| AVAILABLE RECORDS |
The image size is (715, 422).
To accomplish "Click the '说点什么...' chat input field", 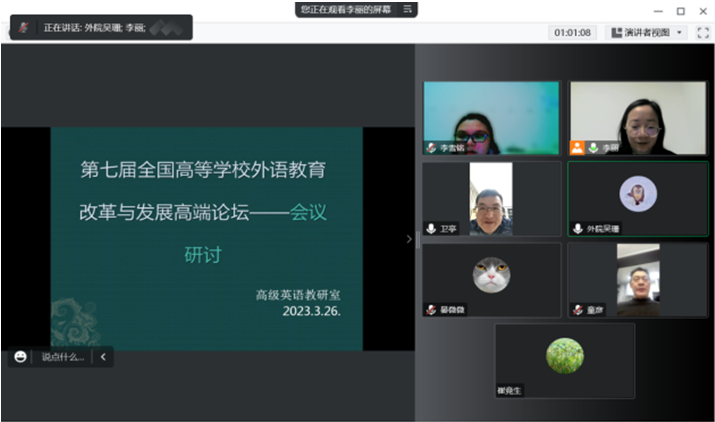I will click(x=62, y=357).
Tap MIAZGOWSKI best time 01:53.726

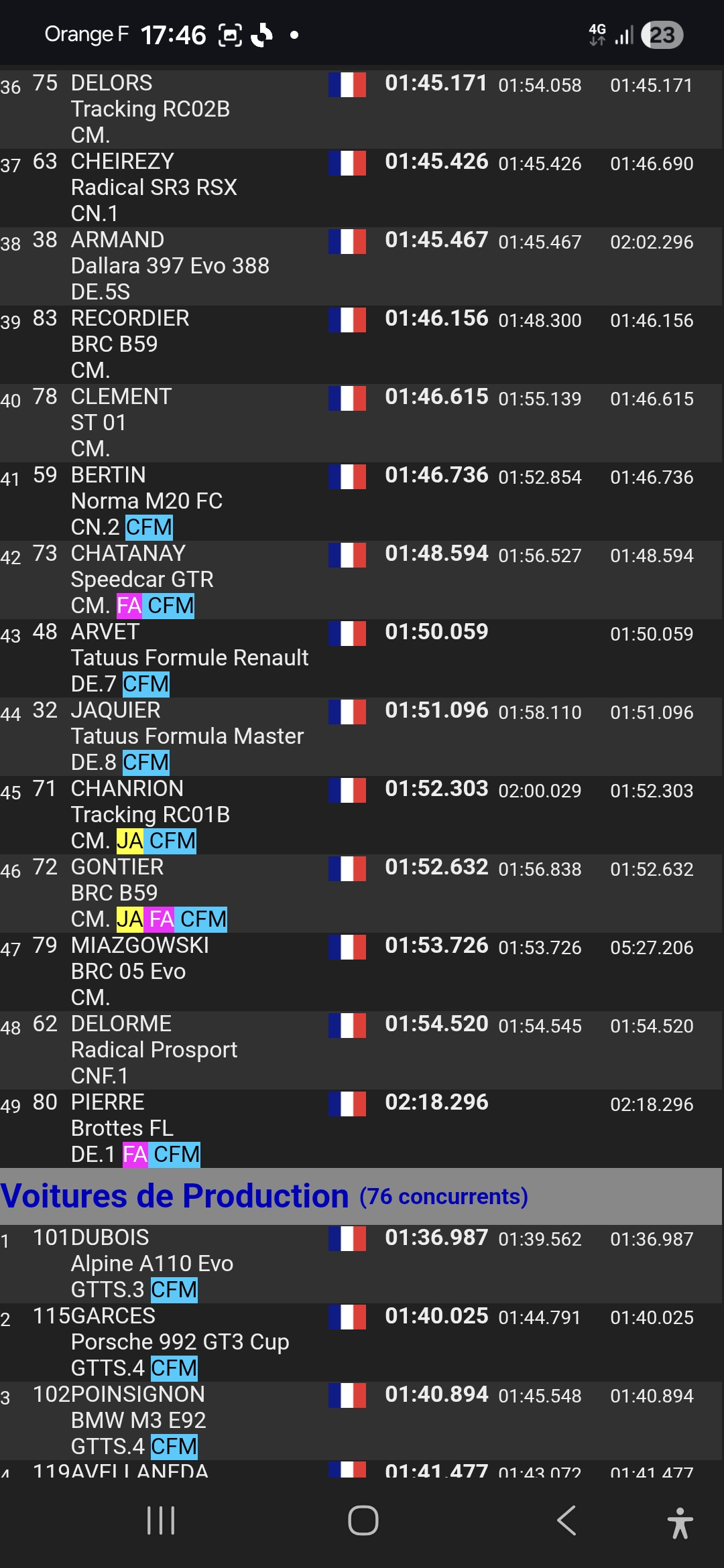(x=436, y=945)
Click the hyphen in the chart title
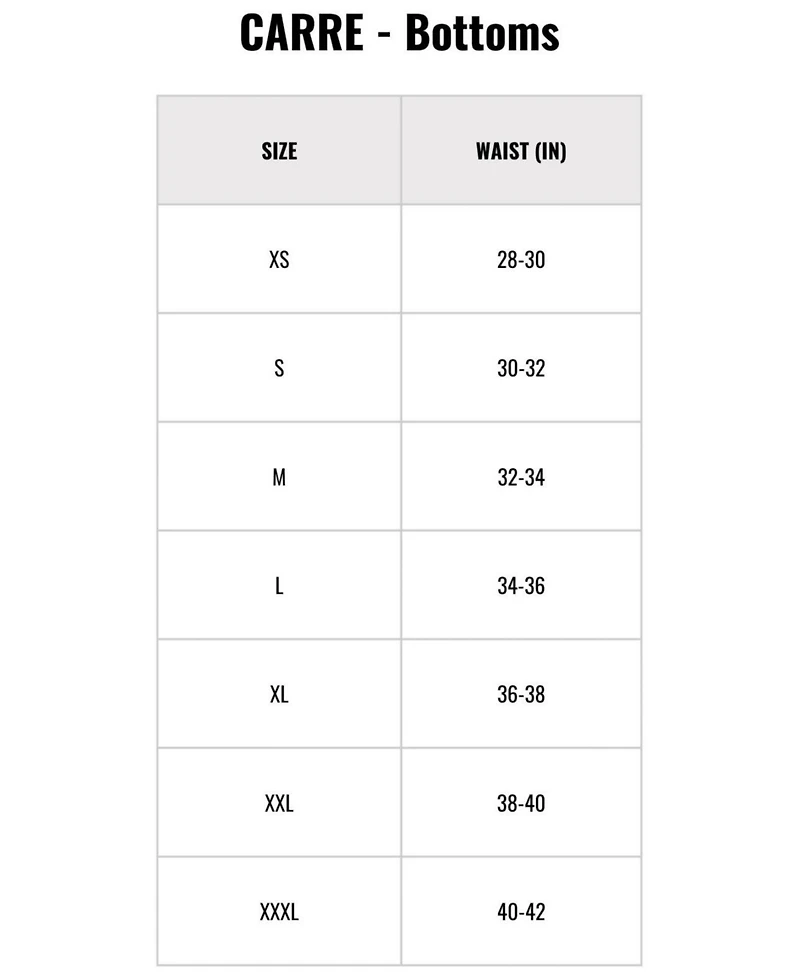The height and width of the screenshot is (978, 800). click(384, 36)
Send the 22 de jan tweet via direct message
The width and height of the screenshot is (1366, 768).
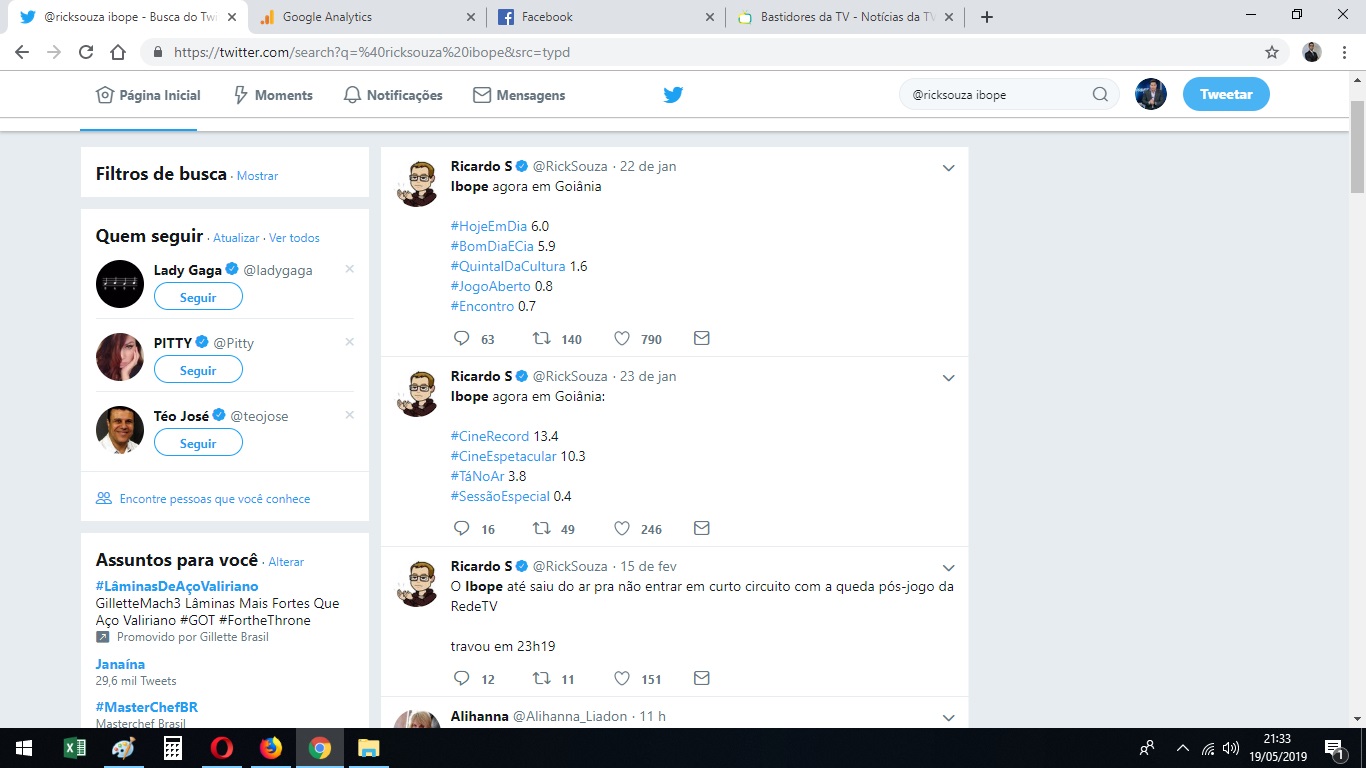pyautogui.click(x=702, y=339)
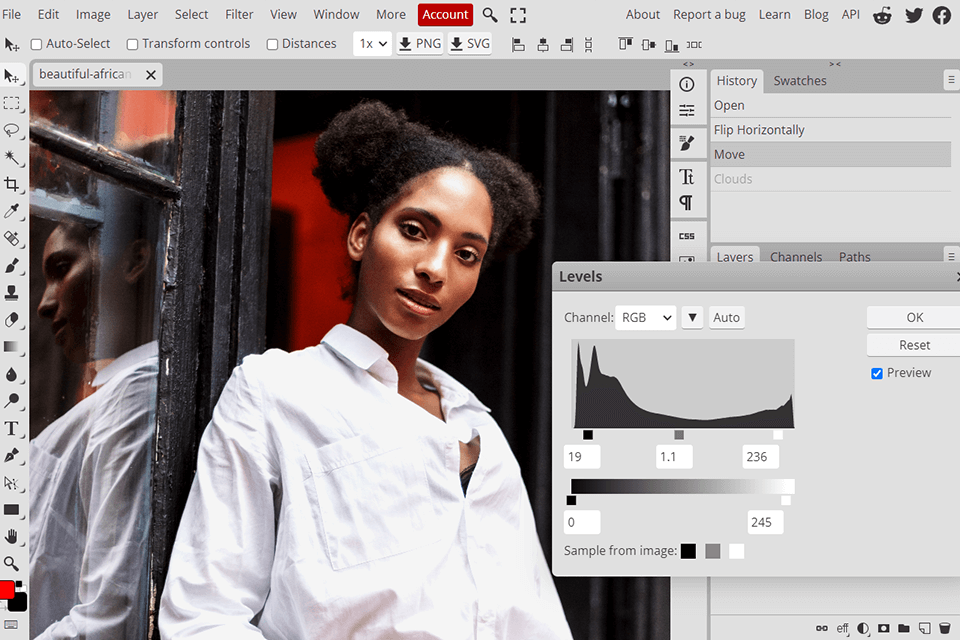Uncheck Preview in Levels dialog
This screenshot has width=960, height=640.
pyautogui.click(x=877, y=373)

| DESCRIPTION OF THE TASK |
A word-for-word copy of the lines from the one with "Send the 22 de jan tweet via direct message" through the final line of the listing above is the whole answer, and it contains no pictures.

| REPLY |
Send the 22 de jan tweet via direct message
The width and height of the screenshot is (1366, 768).
pyautogui.click(x=702, y=339)
Uncheck Preview in Levels dialog
This screenshot has width=960, height=640.
pyautogui.click(x=877, y=373)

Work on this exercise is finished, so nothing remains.